Department of Population Medicine, Harvard Medical School and Harvard Pilgrim Health Care Institute, Boston, Massachusetts2Department of Medicine, Brigham and Women's Hospital, Boston, Massachusetts.
Department of Anesthesiology and Critical Care Medicine, Johns Hopkins University School of Medicine, Baltimore, Maryland.
JAMA Intern Med. 2014 May;174(5):751-61. doi: 10.1001/jamainternmed.2014.359.
Regular oral care with chlorhexidine gluconate is standard of care for patients receiving mechanical ventilation in most hospitals. This policy is predicated on meta-analyses suggesting decreased risk of ventilator-associated pneumonia, but these meta-analyses may be misleading because of lack of distinction between cardiac surgery and non-cardiac surgery studies, conflation of open-label vs double-blind investigations, and insufficient emphasis on patient-centered outcomes such as duration of mechanical ventilation, length of stay, and mortality.
To evaluate the impact of routine oral care with chlorhexidine on patient-centered outcomes in patients receiving mechanical ventilation.

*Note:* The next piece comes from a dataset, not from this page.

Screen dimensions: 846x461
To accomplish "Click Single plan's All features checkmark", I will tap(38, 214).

PubMed, Embase, CINAHL, and Web of Science from inception until July 2013 without limits on date or language.
Randomized clinical trials comparing chlorhexidine vs placebo in adults receiving mechanical ventilation. Of 171 unique citations, 16 studies including 3630 patients met inclusion criteria.

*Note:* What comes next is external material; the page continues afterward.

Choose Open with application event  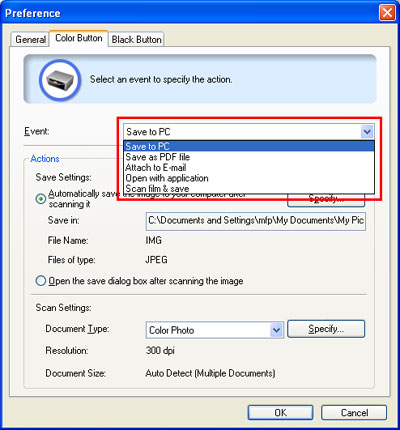(x=249, y=178)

Eligible trials were independently identified, evaluated for risk of bias, and extracted by 2 investigators. Differences were resolved by consensus. We stratified studies into cardiac surgery vs non-cardiac surgery and open-label vs double-blind investigations. Eligible studies were pooled using random-effects meta-analysis.

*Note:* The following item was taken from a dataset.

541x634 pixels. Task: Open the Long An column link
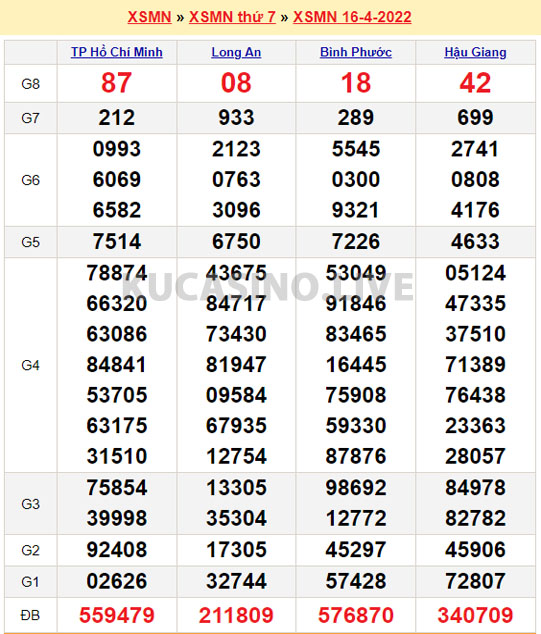(x=236, y=52)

Ventilator-associated pneumonia, mortality, duration of mechanical ventilation, intensive care unit and hospital length of stay, antibiotic prescribing.
There were fewer lower respiratory tract infections in cardiac surgery patients randomized to chlorhexidine (relative risk [RR], 0.56 [95% CI, 0.41-0.77]) but no significant difference in ventilator-associated pneumonia risk in double-blind studies of non-cardiac surgery patients (RR, 0.88 [95% CI, 0.66-1.16]). There was no significant mortality difference between chlorhexidine and placebo in cardiac surgery studies (RR, 0.88 [95% CI, 0.25-2.14]) and nonsignificantly increased mortality in non-cardiac surgery studies (RR, 1.13 [95% CI, 0.99-1.29]). There were no significant differences in mean duration of mechanical ventilation or intensive care length of stay. Data on hospital length of stay and antibiotic prescribing were limited.
Routine oral care with chlorhexidine prevents nosocomial pneumonia in cardiac surgery patients but may not decrease ventilator-associated pneumonia risk in non-cardiac surgery patients. Chlorhexidine use does not affect patient-centered outcomes in either population. Policies encouraging routine oral care with chlorhexidine for non-cardiac surgery patients merit reevaluation.
在大多数医院,使用葡萄糖酸氯己定进行常规口腔护理是接受机械通气患者的标准护理。这一政策基于荟萃分析表明降低呼吸机相关性肺炎的风险,但这些荟萃分析可能存在误导,因为它们没有区分心脏手术和非心脏手术研究,将开放性研究与双盲研究混为一谈,并且对患者为中心的结果(如机械通气时间、住院时间和死亡率)重视不够。
评估常规口腔护理用氯己定对接受机械通气的患者患者为中心的结果的影响。
PubMed、Embase、CINAHL 和 Web of Science,从建立之初到 2013 年 7 月,无日期或语言限制。
比较氯己定与安慰剂在接受机械通气的成年人中的随机临床试验。在 171 个独特的引文,16 项研究,包括 3630 名患者符合纳入标准。
由 2 名研究人员独立识别、评估偏倚风险并提取合格试验。差异通过共识解决。我们将研究分为心脏手术和非心脏手术以及开放性研究与双盲研究。使用随机效应荟萃分析对合格研究进行汇总。
呼吸机相关性肺炎、死亡率、机械通气时间、重症监护病房和住院时间、抗生素处方。
心脏手术患者随机接受氯己定治疗的下呼吸道感染更少(相对风险 [RR],0.56 [95% CI,0.41-0.77]),但非心脏手术患者双盲研究中呼吸机相关性肺炎的风险无显著差异(RR,0.88 [95% CI,0.66-1.16])。心脏手术研究中氯己定与安慰剂之间的死亡率无显著差异(RR,0.88 [95% CI,0.25-2.14]),而非心脏手术研究中死亡率略有升高(RR,1.13 [95% CI,0.99-1.29])。机械通气时间或重症监护病房住院时间无显著差异。关于住院时间和抗生素处方的数据有限。
常规口腔护理用葡萄糖酸氯己定可预防心脏手术患者的医院获得性肺炎,但可能不会降低非心脏手术患者呼吸机相关性肺炎的风险。氯己定的使用对这两个人群的患者为中心的结果都没有影响。鼓励非心脏手术患者常规口腔护理用葡萄糖酸氯己定的政策需要重新评估。